Tom Coupar est un homme riche qui travaille au sein d’une ONG qui se fixe comme but de faire libérer des hommes politiques. Cette structure privilégie l’action non violente et diplomatique avec des succès mitigées toutefois. Une des membres du directoire fait par de son insatisfaction et va leur présenter un homme qui a été cruellement torturé par le dictateur Anton Caras. Réduit à l’état de légume, il est cloué dans un fauteuil à roulettes. Cette image choque profondément Tom. Par hasard il va rencontrer une jeune femme, Alexandra, qui va l’initié au tir. Peu après il va prendre la décision d’abattre Anton Caras. Pour l’approcher, il va d’abord se faire embaucher dans une entreprise d’extraction de la bauxite qui se trouve juste en face de la forteresse où Caras non seulement habite, mais retient prisonniers de nombreux opposants qui survivent dans des conditions précaires. Tom va s’approcher de Caras à l’occasion d’une corrida où il a la surprise de retrouver Lucie qui semble-t-il a eu aussi la même idée que lui. Mais Lucie se fait arrêter par les services de sécurité de Caras. Voyant cela Tom en profite pour descendre dans l’arêne et pour abattre Caras d’une balle dans le cœur. Dans la confusion qui s’ensuit, Lucie va parvenir à échapper à ceux qui l’ont arrêtée. Tom de son côté est parvenu à prendre une automobile et à s’enfuir. Au passage il arrive à récupérer Lucie. Ils ont maintenant les policiers à leurs trousses. Mais, alors qu’ils sont arrivés à semer leurs poursuivants, Ils vont avoir un accident, Lucie est morte Tom continue sa fuite. Il arrive au bord d’une plage où il se réfugie pour dormir à l’intérieur d’un bateau. A son réveil il est cerné par la police, un enfant l’a dénoncé. La police l’emmène à la forteresse où il va rencontrer les prisonniers pour lesquels il s’est battu. Il sera torturé et plongéé dans l’isolement. Ces camarades d’infortune l’aideront du mieux qu’ils peuvent. Alors qu’un des gardiens de cette sinistre bâtisse va tenter de l’étrangler, Tom va renverser la situation et tuer le gardien en l’étranglant, puis après avoir bouclé quaisment toute la garnison, il s’évadera, tentant d’inciter les autres prisonniers à faire comme lui. Mais la plupart ne le suivront pas dans cette nouvelle aventure parce qu’ils pensent qu’en restant ils pourront mieux témoigner à la face du monde de l’inanité de ce régime, seul l’un d’entre eux l’accompagnera.

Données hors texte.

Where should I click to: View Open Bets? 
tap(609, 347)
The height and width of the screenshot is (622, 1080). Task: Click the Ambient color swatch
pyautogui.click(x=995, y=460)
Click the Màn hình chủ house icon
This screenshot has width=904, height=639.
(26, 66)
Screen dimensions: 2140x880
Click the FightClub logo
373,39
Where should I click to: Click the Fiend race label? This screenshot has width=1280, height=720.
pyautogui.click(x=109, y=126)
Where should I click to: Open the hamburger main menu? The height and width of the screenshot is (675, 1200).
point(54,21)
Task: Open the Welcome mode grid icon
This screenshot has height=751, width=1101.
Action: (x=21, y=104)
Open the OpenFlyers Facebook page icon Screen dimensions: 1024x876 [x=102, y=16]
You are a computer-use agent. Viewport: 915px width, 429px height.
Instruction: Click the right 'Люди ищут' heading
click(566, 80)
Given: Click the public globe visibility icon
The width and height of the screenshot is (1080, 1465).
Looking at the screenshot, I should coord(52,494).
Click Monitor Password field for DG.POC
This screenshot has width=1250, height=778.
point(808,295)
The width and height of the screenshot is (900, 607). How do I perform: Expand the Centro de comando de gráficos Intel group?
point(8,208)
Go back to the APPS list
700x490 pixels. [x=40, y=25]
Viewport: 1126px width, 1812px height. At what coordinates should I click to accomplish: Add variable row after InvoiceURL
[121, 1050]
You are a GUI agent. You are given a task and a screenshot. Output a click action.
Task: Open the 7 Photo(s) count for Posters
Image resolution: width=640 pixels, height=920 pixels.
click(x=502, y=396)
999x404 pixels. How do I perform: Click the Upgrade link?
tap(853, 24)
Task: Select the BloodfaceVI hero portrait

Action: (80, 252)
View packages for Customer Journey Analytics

Tom s’ennuie dans les réunions de l’association
Le sujet est très touffu, et le traitement y rajoute des dimensions un peu inattendues. Globalement on pourrait dire qu’il s’agit d’une réflexion sur l’engagement politique et sur la violence. Peut-on combattre une dictature violente sans user de la violence ? Le film qui vise Franco et l’Espagne sans le dire, ne tranche pas, bien que de temps à autre il indique qu’une violence incontrôlée contre un régime violent pourrait amené à une même forme de dictature. Cette réflexion était déjà à l’œuvre dans Le rapace tourné en 1968. Evidemment quand on sait que José Giovanni durant l’Occupation a été du mauvais côté de la barrière et a usé lui-même d’une violence inconsidérée, on peut comprendre ces deux films comme la reconnaissance d’une erreur de jeunesse. C’est d’autant plus vrai que très souvent quand José Giovanni faisait le bilan de sa jeunesse violente, il soulignait que cette violence était aussi une haine de soi. On peut donc voir Où est passé Tom ? comme une liquidation de son passé. On sait que celui-ci a été ressorti et analysé assez complètement par Frank Lhomeau[3]. Mais il semble bien que Giovanni ait changé profondément en la matière. On ne saurait reconnaître ici des positions d’extrême-droite. Bien au contraire, c’est pratiquement le développement des thèses d’extrême-gauche dont il s’agit là et qui auraient pu être mises en images par un Costa-Gavras par exemple – rappelons nous qu’en ce début des années soixante-dix ce cinéaste connaissait un succès populaire important avec des films combattant la dictature de gauche ou de droite avec des films comme Z, L’aveu ou L’Etat de siège. Yves Boisset était aussi dans cette veine. Sans doute l’époque y était aussi pour beaucoup, on pouvait en effet faire des films politiques qui remplissent aussi les salles. Les années quatre-vingt verront la disparition de ce genre et sans doute cela était-il lié aussi avec la disparition des illusions sur les régimes dits communistes à l’Est de l’Europe, mais aussi en Chine et à Cuba.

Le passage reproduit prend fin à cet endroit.